O QUE SE PEDE
Reproduza por inteiro, por favor, o texto da entrevista sobre a FEUC, sem qualquer alteração.

Um espaço pluridisciplinar de formação

Em entrevista à Revista Business Portugal, o Professor Álvaro Garrido, diretor da Faculdade de Economia da Universidade de Coimbra, falou-nos dos novos desafios que o ensino superior enfrenta, perante uma situação totalmente inédita na história recente da Universidade.

 

Álvaro Garrido, Diretor

Depois de perceber a real ameaça que enfrentamos, como se estruturou a FEUC?

Prestes a cumprir cinquenta anos de vida, a FEUC viveu durante os últimos meses uma experiência única, de grande dureza existencial, uma situação distópica. A suspensão das atividades académicas presenciais, decidida, e bem, pelo Reitor da UC a 9 de março, foi o início de um longo caminho cujas circunstâncias persistem em pleno mês de julho, dado que o risco de contágio da pandemia não consente, ainda, um regresso desprevenido ao ensino e avaliações presenciais.

EXCERTOS DOS ITENS
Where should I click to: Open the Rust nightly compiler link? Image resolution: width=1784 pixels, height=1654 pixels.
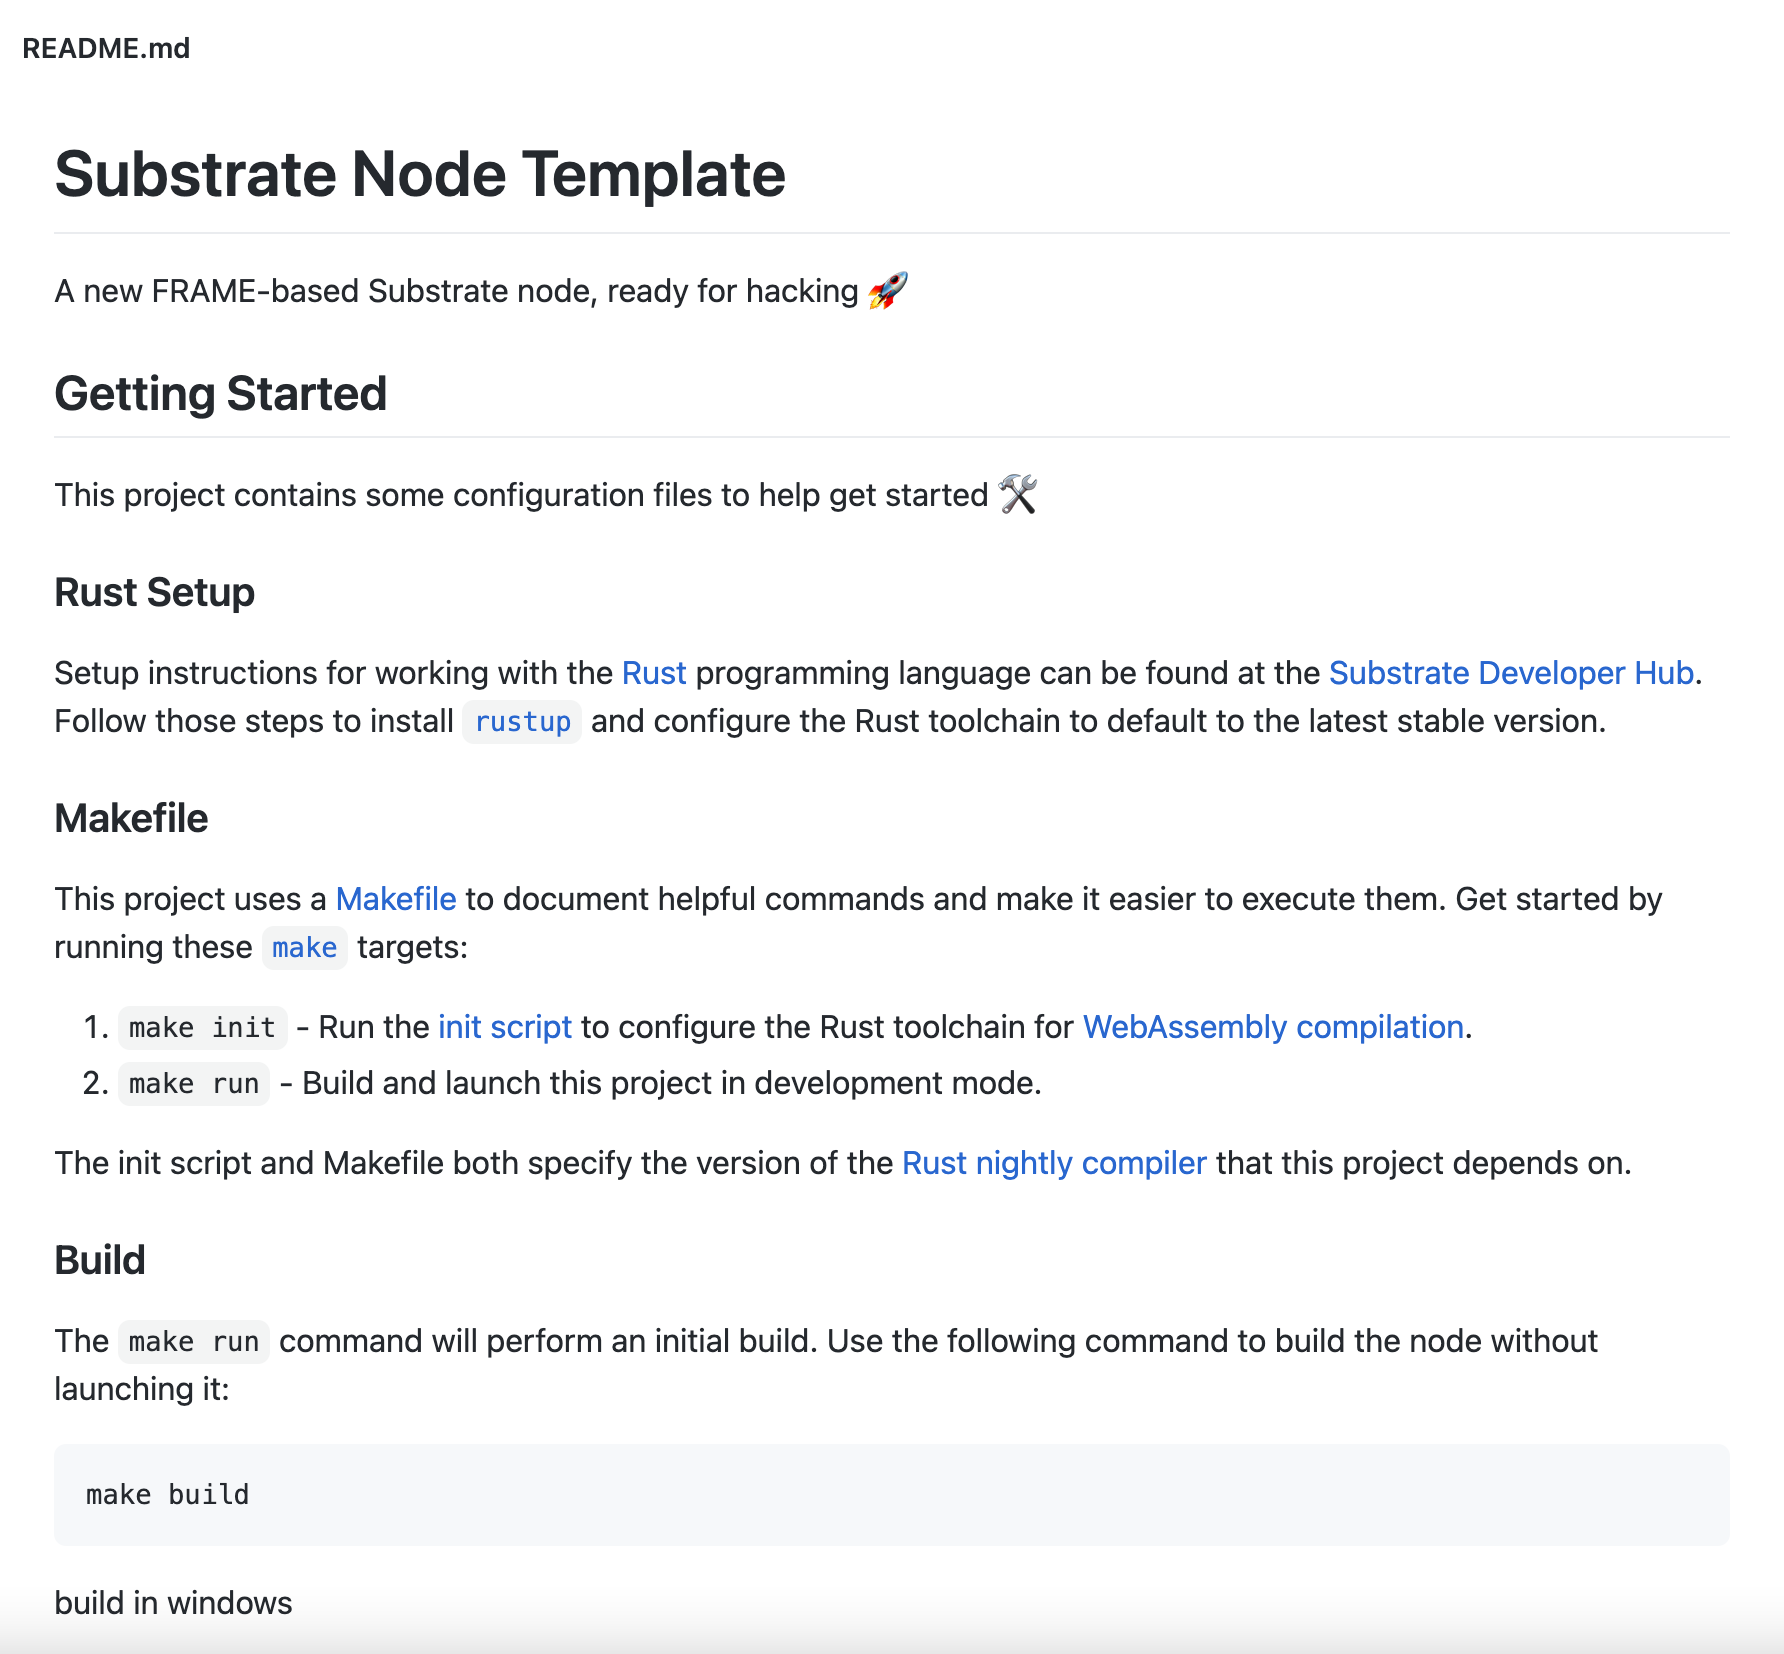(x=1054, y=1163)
==
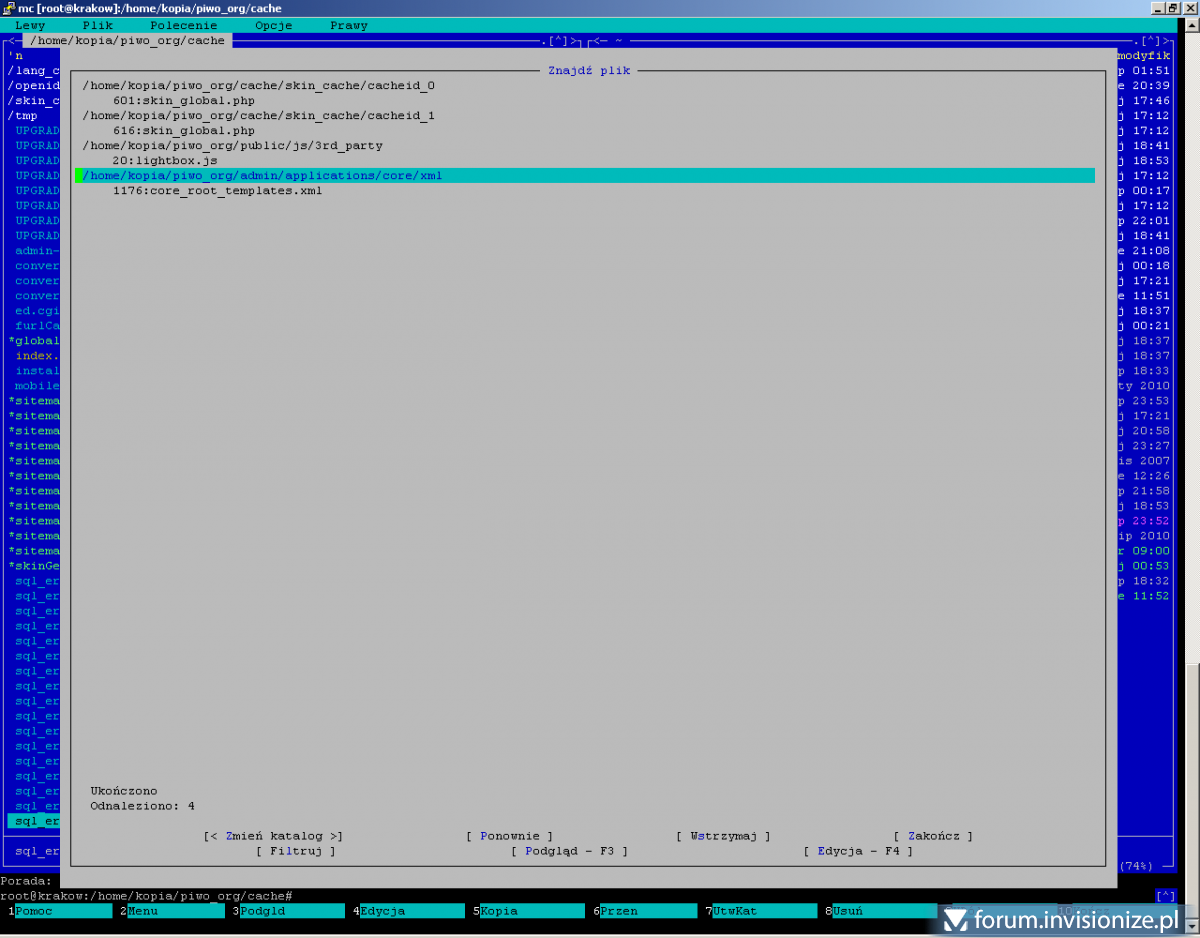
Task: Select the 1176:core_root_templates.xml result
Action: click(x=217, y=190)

RESPOSTA À TAREFA
Um espaço pluridisciplinar de formação

Em entrevista à Revista Business Portugal, o Professor Álvaro Garrido, diretor da Faculdade de Economia da Universidade de Coimbra, falou-nos dos novos desafios que o ensino superior enfrenta, perante uma situação totalmente inédita na história recente da Universidade.

 

Álvaro Garrido, Diretor

Depois de perceber a real ameaça que enfrentamos, como se estruturou a FEUC?

Prestes a cumprir cinquenta anos de vida, a FEUC viveu durante os últimos meses uma experiência única, de grande dureza existencial, uma situação distópica. A suspensão das atividades académicas presenciais, decidida, e bem, pelo Reitor da UC a 9 de março, foi o início de um longo caminho cujas circunstâncias persistem em pleno mês de julho, dado que o risco de contágio da pandemia não consente, ainda, um regresso desprevenido ao ensino e avaliações presenciais.